The move away from IPO exits appears to be driven by general conditions in the markets in which the entities operate. Traditionally, biotechs are perceived as struggling. Costs associated with R&D and compliance with drug regulations and safety protocols are rising, while margins are shrinking. As drug patents expire, competition from generic manufacturers is growing.
Many factors in the current environment make IPOs an unlikely exit strategy, including:
- market fashion and sentiment, which traditionally influence IPO markets and cannot be relied upon for an objective view of a firm’s potential
- the lengthy timetable involved in taking a company to market
- high legal and regulatory approval costs in IPO preparation
- the relatively substantial size and scale of a business needed before it becomes attractive to the market
- the ongoing costs and regulatory requirements, particularly in the US, associated with operating a public company
- the necessity for continued growth and "good news" that public markets require to avoid stock illiquidity
- the necessity for VC shareholders to enter into lock-up periods (typically 6-12 months) leaving them vulnerable to adverse price movements and less control over the business during this period of potential volatility.
It is unsurprising, therefore, that commentators have started to query whether public equity markets and biotechs are currently suited to one another. However, with the increasing globalization of the industry through licensing and M&A arrangements, it would seem that exit opportunities in global markets may increase.

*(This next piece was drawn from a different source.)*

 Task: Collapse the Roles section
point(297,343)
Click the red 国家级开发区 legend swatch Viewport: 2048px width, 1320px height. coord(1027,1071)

Outlook for 2007 and Beyond
The biotech industry is currently engaged in a healthy M&A cycle, with many companies being able to achieve far better valuations from larger pharmaceutical companies seeking to bolster thin pipelines than from public investors via IPOs. It is likely that M&A transactions in the UK, as with the US, will continue to drive the general exit strategy for VC investors in small biotech companies, not because IPO exit strategies are failing, but because consolidation in the industry is a necessary part of growth. With such consolidation, the European public markets in particular may support biotech in the future more than they do at present. This, in turn, may heighten the financial viability of an IPO exit.